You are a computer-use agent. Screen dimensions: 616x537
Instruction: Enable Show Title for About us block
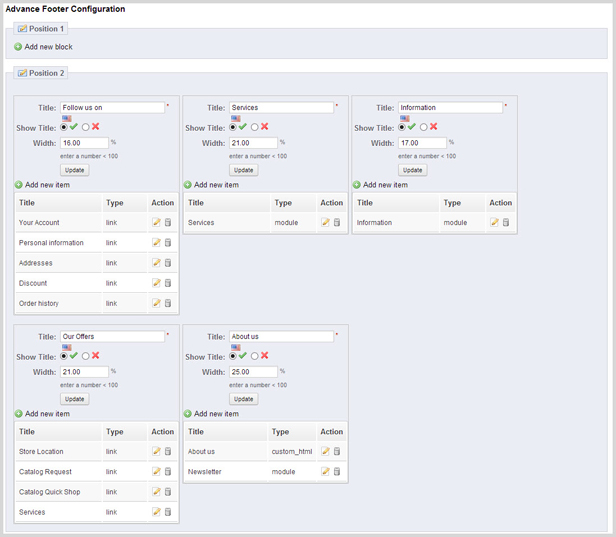click(x=233, y=356)
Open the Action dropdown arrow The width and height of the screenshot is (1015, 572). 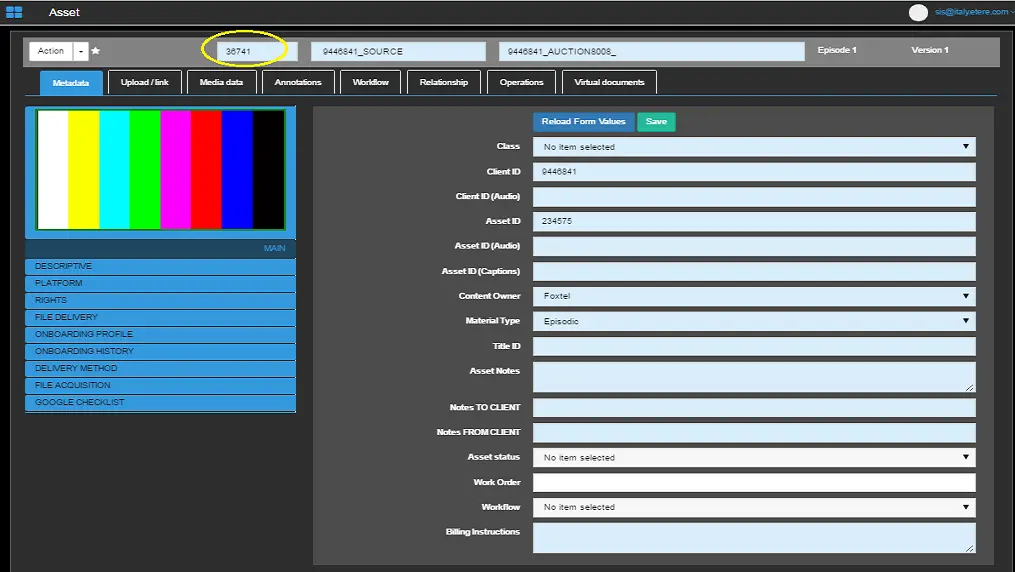(x=81, y=51)
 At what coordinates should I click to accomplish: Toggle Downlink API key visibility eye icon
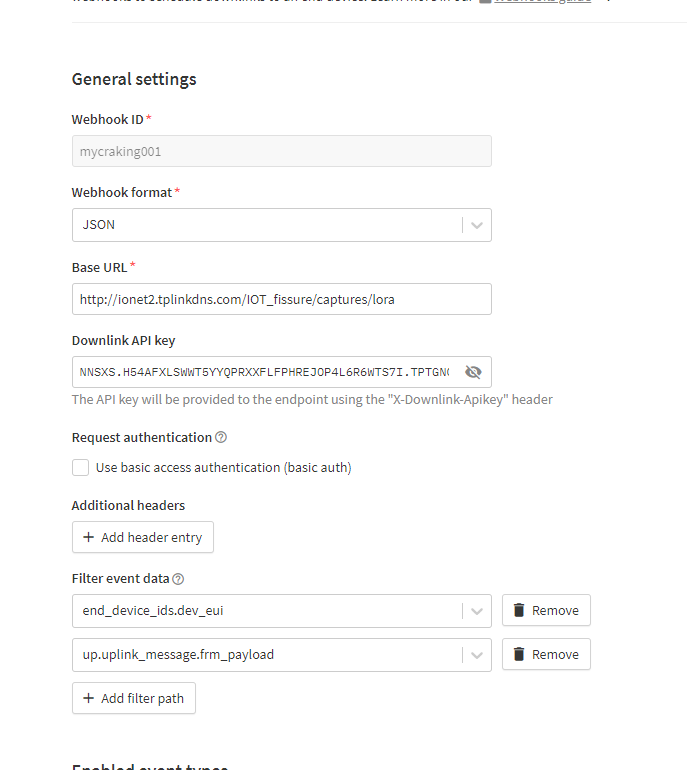(473, 372)
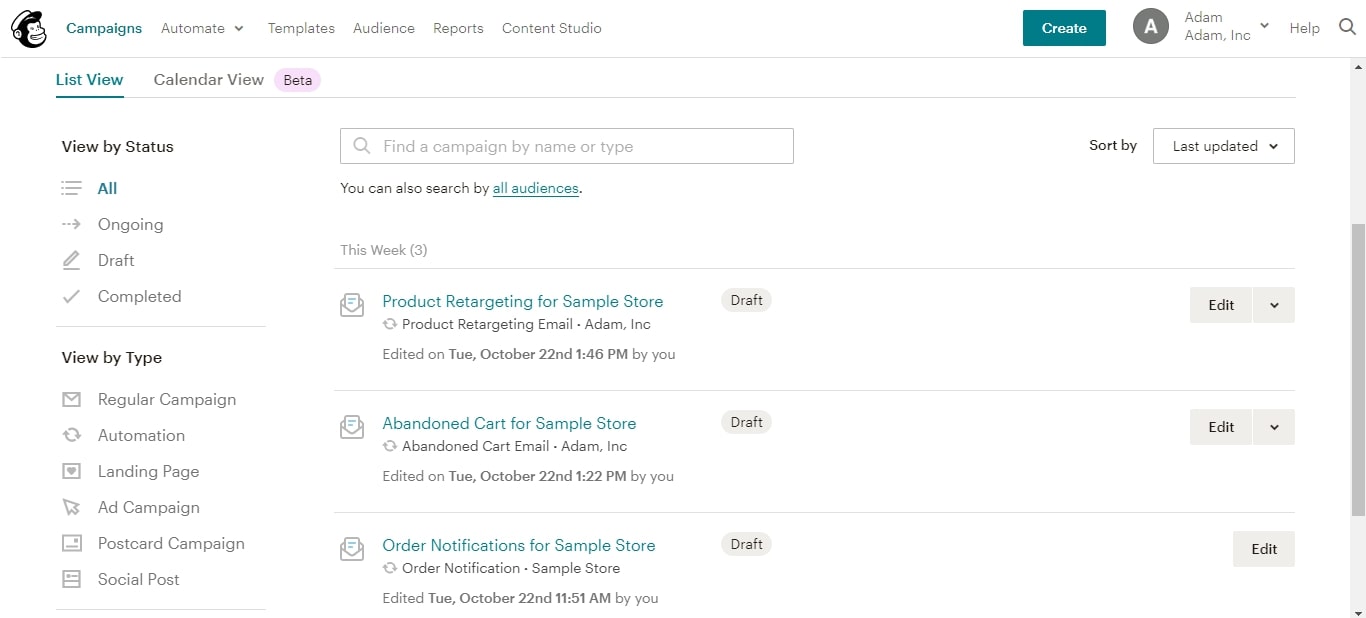Click the Ad Campaign cursor icon
This screenshot has width=1366, height=618.
point(71,507)
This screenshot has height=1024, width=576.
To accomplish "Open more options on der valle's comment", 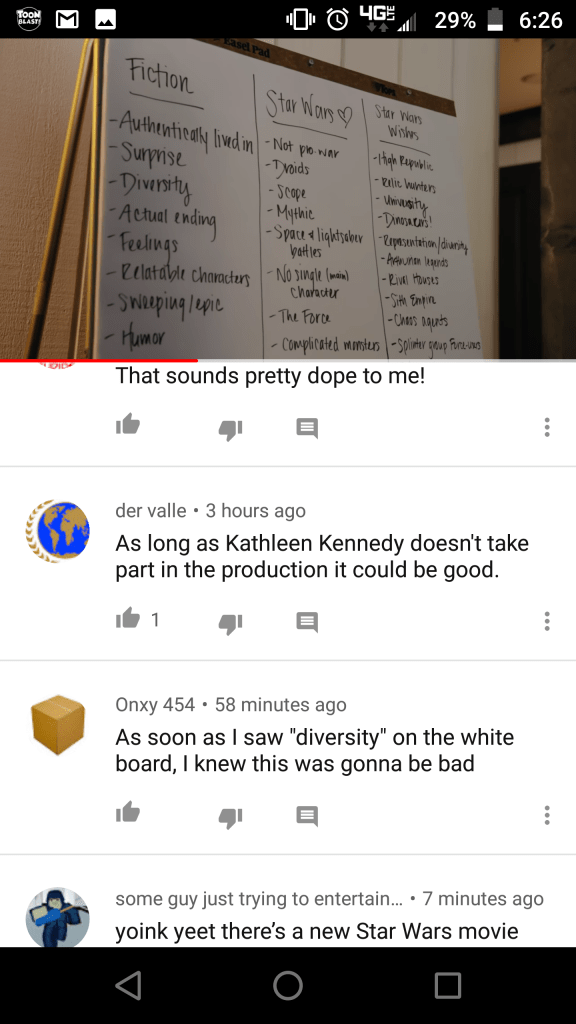I will click(547, 620).
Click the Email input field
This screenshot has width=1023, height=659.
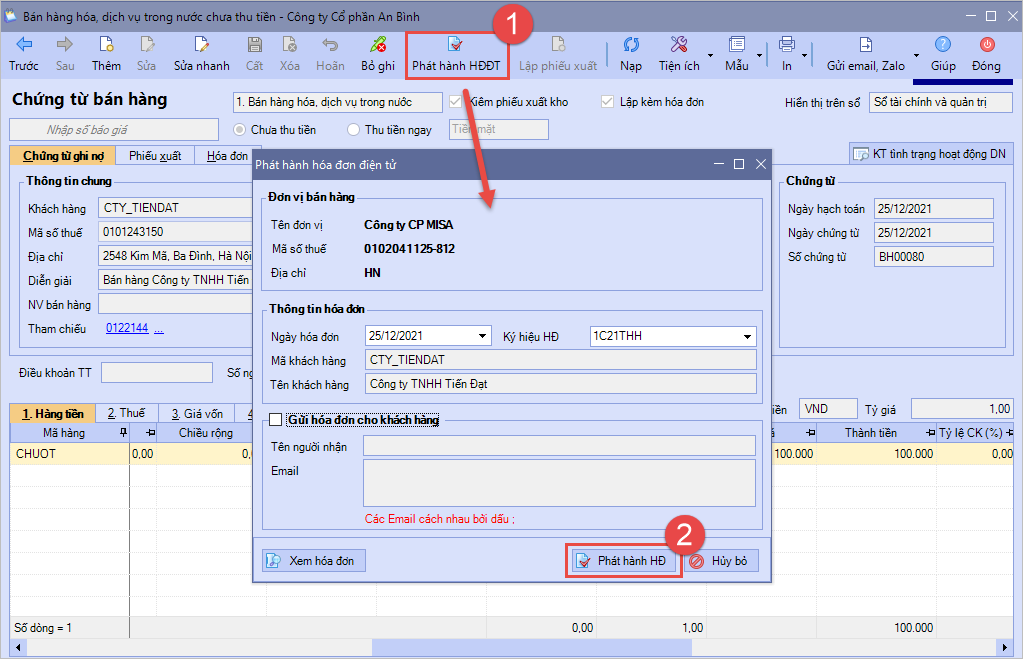coord(559,483)
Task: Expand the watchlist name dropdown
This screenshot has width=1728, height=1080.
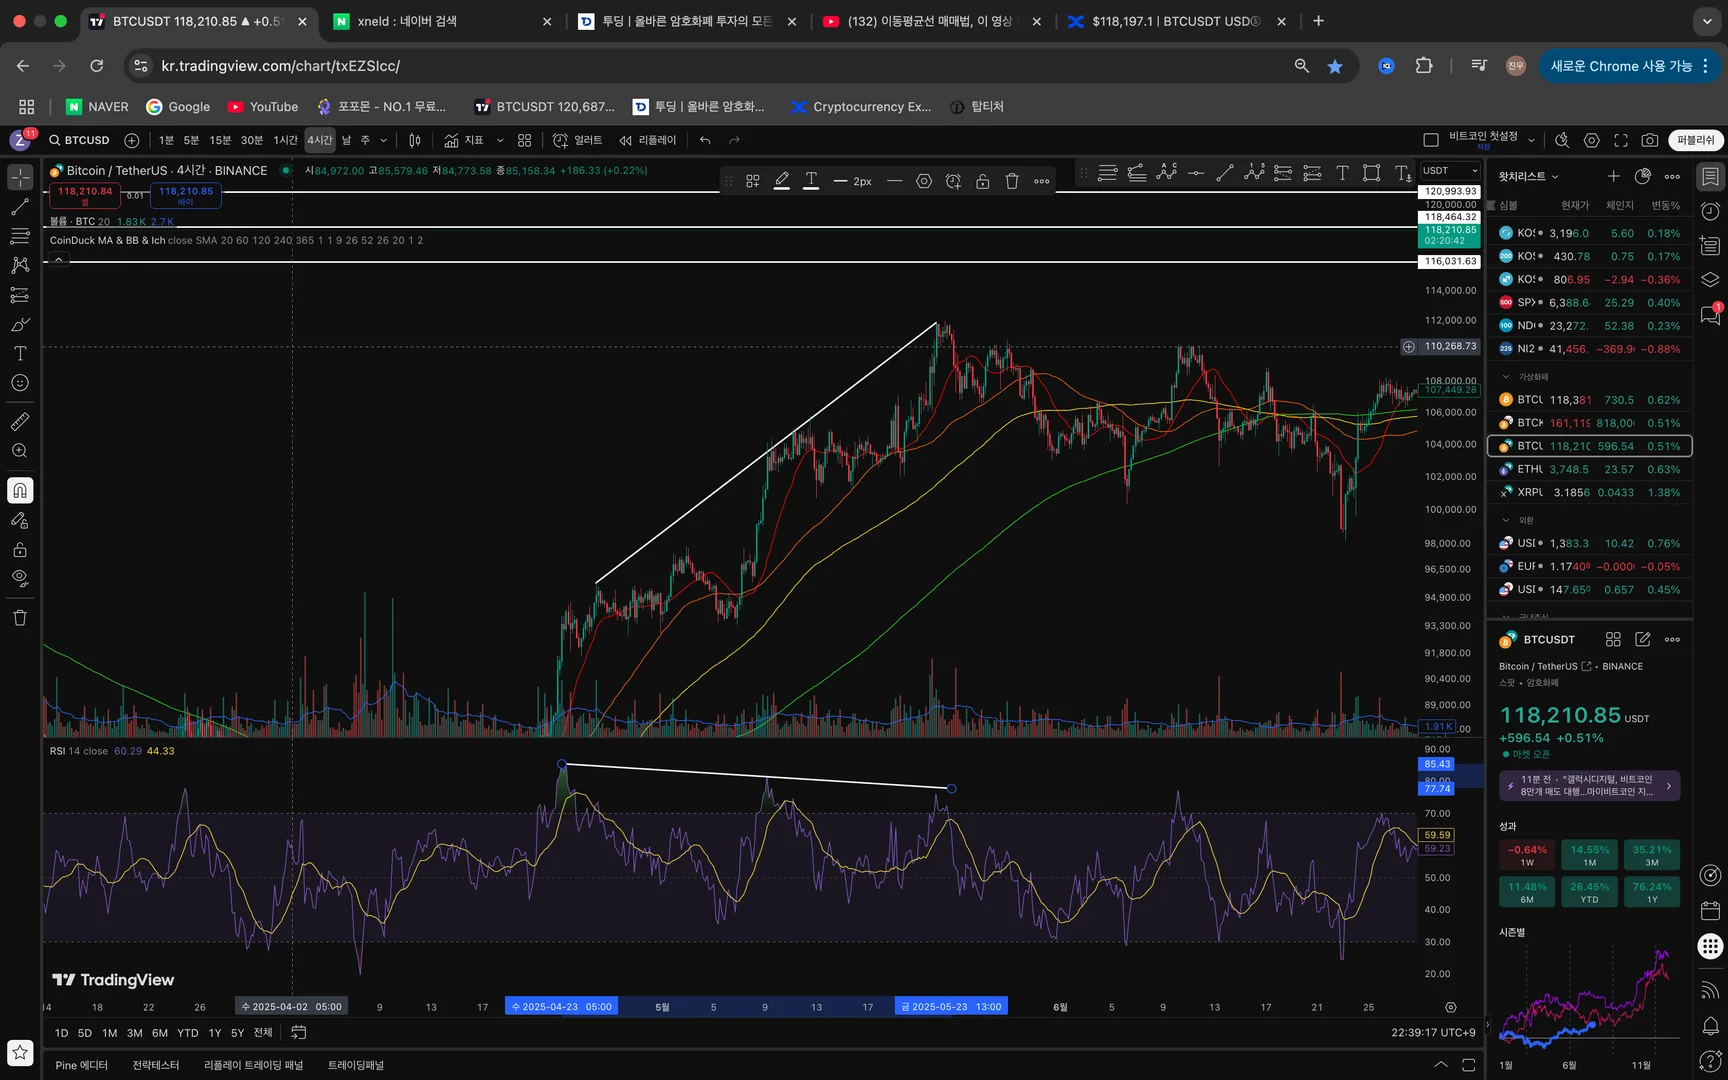Action: [1528, 176]
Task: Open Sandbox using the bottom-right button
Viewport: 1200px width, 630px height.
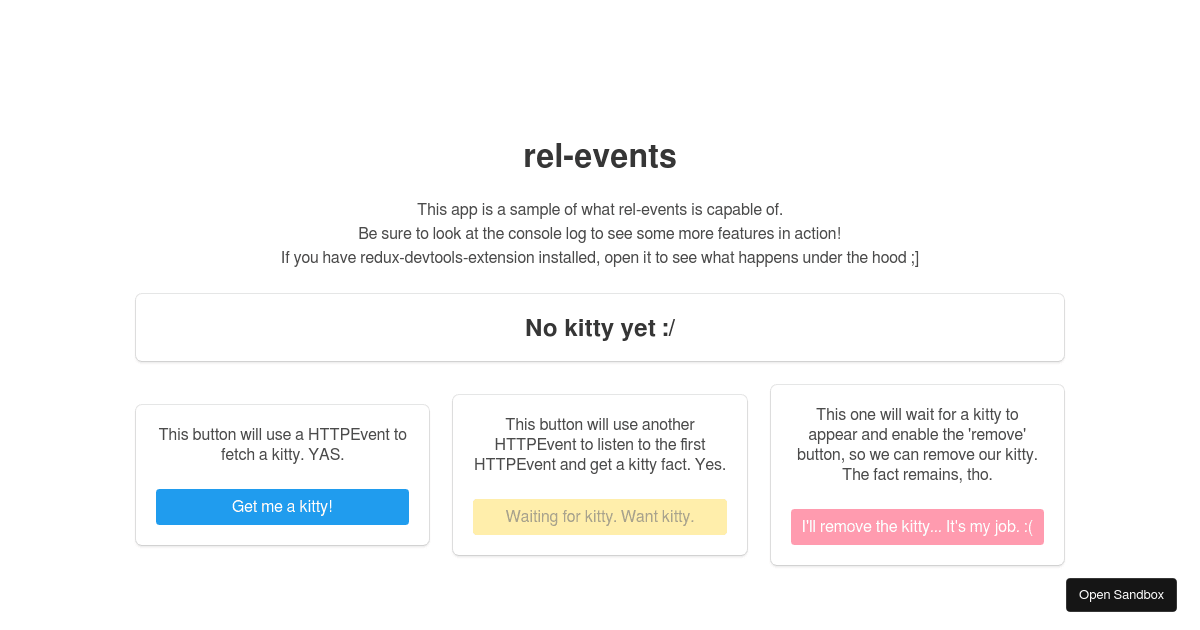Action: pyautogui.click(x=1121, y=594)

━━━━━━━━━━

Those lines above that contain the string "Task" should be returned.

◆ Answer section
Task: Expand the watchlist name dropdown
Task: Open Sandbox using the bottom-right button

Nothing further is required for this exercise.